For Hurricane Laura, FEMA utilized multiple methods for verifying habitability. Phone interviews were conducted by experienced FEMA inspectors and for those identified as uninhabitable an exterior validation was also completed at the home. FEMA also utilized technology, such as satellite imagery and information from the State Fire Marshall to make these determinations.
Appealing FEMA’s Decision
If you feel the amount or type of assistance is incorrect, you may submit a signed, written explanation outlining why you believe FEMA’s decision is incorrect, as well as copies of any documents supporting your appeal and proving your disaster losses. Your appeal letter to FEMA must be submitted within 60 days of your decision letter and must state that you are asking for reconsideration of the specific decision and explain in detail why the appeal is being filed.
There are four ways you can submit your letter and documents. Be sure to include the cover letter you received from FEMA—with any letters you submit.

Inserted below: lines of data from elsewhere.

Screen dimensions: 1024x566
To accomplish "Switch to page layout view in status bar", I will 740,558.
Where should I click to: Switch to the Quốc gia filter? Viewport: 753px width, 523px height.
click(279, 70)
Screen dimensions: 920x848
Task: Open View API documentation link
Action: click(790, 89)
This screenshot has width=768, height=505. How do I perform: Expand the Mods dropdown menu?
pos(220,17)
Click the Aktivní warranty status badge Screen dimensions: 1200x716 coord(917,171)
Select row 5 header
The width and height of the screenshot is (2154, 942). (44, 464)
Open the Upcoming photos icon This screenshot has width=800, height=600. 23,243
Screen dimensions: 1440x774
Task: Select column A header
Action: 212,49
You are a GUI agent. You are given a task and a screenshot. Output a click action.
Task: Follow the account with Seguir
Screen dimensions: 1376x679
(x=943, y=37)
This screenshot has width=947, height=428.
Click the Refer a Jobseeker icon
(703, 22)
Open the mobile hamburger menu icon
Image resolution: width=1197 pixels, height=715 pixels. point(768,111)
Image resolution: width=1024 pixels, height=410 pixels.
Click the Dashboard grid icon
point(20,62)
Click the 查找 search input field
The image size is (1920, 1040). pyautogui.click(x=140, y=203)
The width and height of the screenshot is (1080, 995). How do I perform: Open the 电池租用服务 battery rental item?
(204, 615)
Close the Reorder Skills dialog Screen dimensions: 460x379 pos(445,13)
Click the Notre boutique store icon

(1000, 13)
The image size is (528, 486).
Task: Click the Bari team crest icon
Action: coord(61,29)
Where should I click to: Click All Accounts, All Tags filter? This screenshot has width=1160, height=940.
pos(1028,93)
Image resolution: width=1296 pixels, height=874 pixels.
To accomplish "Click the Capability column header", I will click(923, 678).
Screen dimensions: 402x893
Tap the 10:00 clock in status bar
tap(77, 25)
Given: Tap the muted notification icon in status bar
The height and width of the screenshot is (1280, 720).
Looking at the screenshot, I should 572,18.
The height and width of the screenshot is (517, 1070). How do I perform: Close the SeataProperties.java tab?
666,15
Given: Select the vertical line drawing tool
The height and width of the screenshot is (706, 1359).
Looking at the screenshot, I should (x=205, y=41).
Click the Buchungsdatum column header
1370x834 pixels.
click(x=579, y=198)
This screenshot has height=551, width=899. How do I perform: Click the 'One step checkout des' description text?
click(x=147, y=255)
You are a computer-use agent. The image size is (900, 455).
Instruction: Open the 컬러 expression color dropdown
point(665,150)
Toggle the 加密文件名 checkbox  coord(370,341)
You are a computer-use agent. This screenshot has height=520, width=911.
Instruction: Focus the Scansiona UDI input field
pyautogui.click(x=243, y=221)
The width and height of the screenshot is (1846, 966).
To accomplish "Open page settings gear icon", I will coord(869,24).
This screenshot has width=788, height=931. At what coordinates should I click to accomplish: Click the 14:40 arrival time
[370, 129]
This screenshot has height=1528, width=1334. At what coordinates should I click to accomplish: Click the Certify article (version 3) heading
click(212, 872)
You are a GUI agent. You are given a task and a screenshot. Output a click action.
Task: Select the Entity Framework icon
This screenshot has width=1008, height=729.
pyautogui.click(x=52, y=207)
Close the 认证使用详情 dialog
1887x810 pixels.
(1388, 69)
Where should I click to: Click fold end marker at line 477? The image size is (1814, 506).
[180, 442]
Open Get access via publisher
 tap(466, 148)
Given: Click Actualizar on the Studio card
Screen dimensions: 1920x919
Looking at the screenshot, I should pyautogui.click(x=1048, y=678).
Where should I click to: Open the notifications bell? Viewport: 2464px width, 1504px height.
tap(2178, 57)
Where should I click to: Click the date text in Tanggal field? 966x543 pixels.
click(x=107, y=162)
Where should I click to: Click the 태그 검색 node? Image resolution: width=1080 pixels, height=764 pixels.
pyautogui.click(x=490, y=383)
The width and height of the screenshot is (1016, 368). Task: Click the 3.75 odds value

Mail to the address below.
FEMA National Processing Service Center
P.O. Box 10055
Hyattsville, MD 20782-7055
Fax to 800-827-8112.
Upload at disasterassistance.gov if you have a FEMA online account. To set up a FEMA online account, visit the site and click on “Check Your Application and Log In” and follow the directions.
Visit a FEMA Disaster Recovery Center, which is under strict COVID-19 protocols to ensure the safety of all participants. Masks or face coverings are required for entry and service. Find your closest center by calling the FEMA helpline at 800-621-3362 (TTY: 800-462-7585), going online to disasterassistance.gov or downloading the FEMA app.
Those who use a relay service such as a videophone, InnoCaption or CapTel should update FEMA with their specific number assigned to that service.